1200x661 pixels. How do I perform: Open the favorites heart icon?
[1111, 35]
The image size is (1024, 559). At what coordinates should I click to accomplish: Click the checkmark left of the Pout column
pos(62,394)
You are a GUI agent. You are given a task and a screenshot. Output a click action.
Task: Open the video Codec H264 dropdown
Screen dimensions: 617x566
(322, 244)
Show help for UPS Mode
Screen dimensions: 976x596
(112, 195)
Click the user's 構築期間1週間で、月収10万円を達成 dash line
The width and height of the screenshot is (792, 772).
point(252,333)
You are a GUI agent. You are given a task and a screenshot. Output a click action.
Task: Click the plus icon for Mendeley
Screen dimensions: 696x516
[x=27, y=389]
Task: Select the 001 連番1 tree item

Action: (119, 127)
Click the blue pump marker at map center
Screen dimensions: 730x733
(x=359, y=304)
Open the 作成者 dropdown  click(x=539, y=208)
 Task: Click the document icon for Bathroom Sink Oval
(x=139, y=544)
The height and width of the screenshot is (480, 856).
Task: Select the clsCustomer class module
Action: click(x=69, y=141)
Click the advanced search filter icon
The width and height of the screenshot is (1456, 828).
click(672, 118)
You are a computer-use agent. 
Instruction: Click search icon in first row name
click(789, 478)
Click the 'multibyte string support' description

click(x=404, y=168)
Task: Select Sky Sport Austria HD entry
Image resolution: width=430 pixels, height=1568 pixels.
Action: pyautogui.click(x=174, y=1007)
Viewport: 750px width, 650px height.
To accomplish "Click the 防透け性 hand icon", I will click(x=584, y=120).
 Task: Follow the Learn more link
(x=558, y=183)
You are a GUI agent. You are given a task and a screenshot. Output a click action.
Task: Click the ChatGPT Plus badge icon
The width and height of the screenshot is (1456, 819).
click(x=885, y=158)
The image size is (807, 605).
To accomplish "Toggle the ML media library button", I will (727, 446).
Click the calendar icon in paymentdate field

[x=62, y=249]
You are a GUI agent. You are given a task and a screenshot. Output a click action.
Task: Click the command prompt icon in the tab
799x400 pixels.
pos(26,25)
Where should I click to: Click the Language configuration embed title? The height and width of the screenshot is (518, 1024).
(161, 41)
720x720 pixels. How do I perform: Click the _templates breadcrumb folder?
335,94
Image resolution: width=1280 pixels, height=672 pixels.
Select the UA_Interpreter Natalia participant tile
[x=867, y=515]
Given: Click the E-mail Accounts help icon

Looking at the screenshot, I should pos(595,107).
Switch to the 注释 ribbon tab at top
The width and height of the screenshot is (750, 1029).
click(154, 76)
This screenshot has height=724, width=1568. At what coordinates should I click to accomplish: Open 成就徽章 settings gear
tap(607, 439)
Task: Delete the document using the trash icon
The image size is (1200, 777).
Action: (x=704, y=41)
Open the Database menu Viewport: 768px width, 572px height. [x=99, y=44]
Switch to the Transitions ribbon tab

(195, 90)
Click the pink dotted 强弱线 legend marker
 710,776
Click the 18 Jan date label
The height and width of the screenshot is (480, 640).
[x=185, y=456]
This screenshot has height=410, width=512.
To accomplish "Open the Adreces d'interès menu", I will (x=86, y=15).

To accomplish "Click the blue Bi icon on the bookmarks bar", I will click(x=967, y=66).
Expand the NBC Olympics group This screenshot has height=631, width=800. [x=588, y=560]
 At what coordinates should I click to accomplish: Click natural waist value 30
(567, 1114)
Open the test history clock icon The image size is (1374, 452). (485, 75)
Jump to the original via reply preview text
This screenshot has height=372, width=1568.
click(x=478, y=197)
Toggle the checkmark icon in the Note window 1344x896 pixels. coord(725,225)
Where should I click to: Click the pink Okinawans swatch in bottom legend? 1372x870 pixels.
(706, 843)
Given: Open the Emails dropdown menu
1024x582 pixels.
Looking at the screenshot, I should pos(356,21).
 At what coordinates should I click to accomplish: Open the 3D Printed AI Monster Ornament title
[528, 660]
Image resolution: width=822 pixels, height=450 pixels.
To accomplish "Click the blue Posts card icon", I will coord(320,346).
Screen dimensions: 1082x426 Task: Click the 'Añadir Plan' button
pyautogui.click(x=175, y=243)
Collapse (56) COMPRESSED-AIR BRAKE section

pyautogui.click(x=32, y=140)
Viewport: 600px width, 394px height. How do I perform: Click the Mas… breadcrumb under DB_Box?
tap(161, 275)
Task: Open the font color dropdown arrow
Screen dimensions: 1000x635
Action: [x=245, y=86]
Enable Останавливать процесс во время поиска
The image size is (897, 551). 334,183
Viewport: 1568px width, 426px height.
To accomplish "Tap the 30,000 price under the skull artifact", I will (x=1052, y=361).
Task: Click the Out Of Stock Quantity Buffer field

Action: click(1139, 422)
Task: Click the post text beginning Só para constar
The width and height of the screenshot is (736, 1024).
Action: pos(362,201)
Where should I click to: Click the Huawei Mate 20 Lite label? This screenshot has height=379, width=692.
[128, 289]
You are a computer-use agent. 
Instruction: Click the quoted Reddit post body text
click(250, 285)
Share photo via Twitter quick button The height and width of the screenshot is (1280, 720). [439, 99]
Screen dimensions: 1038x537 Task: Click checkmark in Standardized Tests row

• [ASSIGNMENT]:
Report the number of lines in the records that include the string "dropdown", and write no other words.

• [WORKED SOLUTION]:
4